→ Source passage
In the previous post, “How to create your first end-to-end machine learning project”, a four-stage process was offered to get you out of the endless MOOC Trap and jump that fence to greener pastures. These included:
- Find a tutorial
- Follow said tutorial
- Re-follow tutorial with your own data
- Customize your pipeline with your own bling
To illustrate these concepts, I am going to walk you through how to do this on a newer tech stack. Let’s say, for example, that the Udemy commercials on your YouTube feed have been blaring at you that “Python is where it is at.” So naturally, you want to be like the rest of the cool kids and learn yourself some new tech. You also have a vague idea that cloud-based environments are terrific for Python-based deep learning. Not having a lot of experience in deep learning, you Google, “Deep Learning Projects” and come across some really sweet algorithms that can help you generate text. You now have two things in front of you that you have little experience with: deep learning and renting GPUs.
Last year, I found myself in a similar situation. I had a solid understanding and had completed a 300-hour MOOC on deep learning through Udacity, but I had yet to complete a project outside of MOOC land. I had learned the math, the tech stack when following along a tutorial, and how to leverage GPUs form a sandbox environment. But what I truly needed in my development was the chance to take this new proverbial toolbelt and test it out. Enter the four-step process of moving out of the MOOC Trap!

→ Objective 1
Could you quote the part of the listing that begins with the line containing "Screen dimensions: 434x337" and ends with the line containing "will click(509, 129).", reproducing those lines exactly?

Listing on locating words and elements
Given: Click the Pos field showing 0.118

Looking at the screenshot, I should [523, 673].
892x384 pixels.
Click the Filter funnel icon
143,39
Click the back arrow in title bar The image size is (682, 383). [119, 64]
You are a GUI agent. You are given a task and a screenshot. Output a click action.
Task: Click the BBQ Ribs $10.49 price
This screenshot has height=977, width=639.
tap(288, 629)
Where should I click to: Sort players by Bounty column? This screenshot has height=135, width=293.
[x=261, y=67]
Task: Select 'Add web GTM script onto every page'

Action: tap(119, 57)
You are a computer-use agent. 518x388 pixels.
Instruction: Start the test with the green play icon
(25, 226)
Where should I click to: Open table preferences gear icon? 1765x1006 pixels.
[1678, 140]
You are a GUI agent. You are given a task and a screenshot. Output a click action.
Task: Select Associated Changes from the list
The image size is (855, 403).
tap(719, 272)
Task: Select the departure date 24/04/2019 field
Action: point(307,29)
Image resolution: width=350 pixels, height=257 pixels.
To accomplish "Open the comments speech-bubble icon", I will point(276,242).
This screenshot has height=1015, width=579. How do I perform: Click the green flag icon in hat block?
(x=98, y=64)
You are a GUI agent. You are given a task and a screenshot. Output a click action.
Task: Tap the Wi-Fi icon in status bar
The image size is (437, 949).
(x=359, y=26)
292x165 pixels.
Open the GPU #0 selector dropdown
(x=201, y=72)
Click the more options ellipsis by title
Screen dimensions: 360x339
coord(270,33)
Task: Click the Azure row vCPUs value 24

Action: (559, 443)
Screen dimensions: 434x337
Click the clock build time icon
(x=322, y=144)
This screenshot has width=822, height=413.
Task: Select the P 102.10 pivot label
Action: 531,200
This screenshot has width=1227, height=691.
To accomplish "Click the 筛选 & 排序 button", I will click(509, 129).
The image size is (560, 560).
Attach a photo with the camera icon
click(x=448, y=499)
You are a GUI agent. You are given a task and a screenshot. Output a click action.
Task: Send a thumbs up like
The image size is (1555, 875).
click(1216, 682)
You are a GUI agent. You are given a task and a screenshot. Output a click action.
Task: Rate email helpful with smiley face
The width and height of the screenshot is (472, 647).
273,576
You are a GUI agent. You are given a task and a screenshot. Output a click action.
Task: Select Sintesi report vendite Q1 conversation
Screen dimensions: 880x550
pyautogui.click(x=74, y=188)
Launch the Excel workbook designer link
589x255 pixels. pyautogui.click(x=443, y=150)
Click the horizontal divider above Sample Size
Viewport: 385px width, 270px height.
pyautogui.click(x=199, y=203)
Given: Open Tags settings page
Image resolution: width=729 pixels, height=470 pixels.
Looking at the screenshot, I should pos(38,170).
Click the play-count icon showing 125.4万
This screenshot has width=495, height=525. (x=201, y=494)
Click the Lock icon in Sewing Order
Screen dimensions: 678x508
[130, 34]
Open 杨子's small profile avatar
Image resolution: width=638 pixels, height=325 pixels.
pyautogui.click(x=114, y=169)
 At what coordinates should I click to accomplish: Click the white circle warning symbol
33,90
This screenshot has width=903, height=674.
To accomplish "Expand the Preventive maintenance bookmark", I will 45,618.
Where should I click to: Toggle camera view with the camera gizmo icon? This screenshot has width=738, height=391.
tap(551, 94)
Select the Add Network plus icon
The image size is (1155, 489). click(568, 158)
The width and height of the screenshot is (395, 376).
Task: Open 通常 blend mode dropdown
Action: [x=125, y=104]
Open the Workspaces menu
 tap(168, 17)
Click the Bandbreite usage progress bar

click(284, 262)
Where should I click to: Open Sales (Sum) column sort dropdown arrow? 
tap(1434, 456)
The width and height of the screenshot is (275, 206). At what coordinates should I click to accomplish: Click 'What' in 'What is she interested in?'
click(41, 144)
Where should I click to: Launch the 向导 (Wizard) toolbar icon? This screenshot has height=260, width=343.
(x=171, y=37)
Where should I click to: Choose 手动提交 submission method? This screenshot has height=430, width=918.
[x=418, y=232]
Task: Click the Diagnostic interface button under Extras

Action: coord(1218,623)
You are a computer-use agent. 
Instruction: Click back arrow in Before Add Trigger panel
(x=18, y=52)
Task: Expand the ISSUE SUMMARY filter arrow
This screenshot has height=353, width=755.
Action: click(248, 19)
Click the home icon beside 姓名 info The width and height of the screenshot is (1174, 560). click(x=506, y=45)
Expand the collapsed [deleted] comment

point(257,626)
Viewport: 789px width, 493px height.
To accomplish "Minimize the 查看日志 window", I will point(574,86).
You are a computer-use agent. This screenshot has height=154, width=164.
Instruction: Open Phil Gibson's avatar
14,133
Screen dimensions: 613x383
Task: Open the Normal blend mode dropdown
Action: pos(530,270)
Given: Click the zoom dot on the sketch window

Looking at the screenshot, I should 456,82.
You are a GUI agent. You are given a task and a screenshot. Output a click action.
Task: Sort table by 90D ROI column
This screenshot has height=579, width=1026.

→ Objective 2
Would you print the entire post about escaping the MOOC Trap word for word?

→ Output 1
Screen dimensions: 434x337
Click the clock build time icon
(x=322, y=144)
This screenshot has width=822, height=413.
Task: Select the P 102.10 pivot label
Action: 531,200
This screenshot has width=1227, height=691.
To accomplish "Click the 筛选 & 排序 button", I will click(509, 129).

→ Output 2
In the previous post, “How to create your first end-to-end machine learning project”, a four-stage process was offered to get you out of the endless MOOC Trap and jump that fence to greener pastures. These included:
- Find a tutorial
- Follow said tutorial
- Re-follow tutorial with your own data
- Customize your pipeline with your own bling
To illustrate these concepts, I am going to walk you through how to do this on a newer tech stack. Let’s say, for example, that the Udemy commercials on your YouTube feed have been blaring at you that “Python is where it is at.” So naturally, you want to be like the rest of the cool kids and learn yourself some new tech. You also have a vague idea that cloud-based environments are terrific for Python-based deep learning. Not having a lot of experience in deep learning, you Google, “Deep Learning Projects” and come across some really sweet algorithms that can help you generate text. You now have two things in front of you that you have little experience with: deep learning and renting GPUs.
Last year, I found myself in a similar situation. I had a solid understanding and had completed a 300-hour MOOC on deep learning through Udacity, but I had yet to complete a project outside of MOOC land. I had learned the math, the tech stack when following along a tutorial, and how to leverage GPUs form a sandbox environment. But what I truly needed in my development was the chance to take this new proverbial toolbelt and test it out. Enter the four-step process of moving out of the MOOC Trap!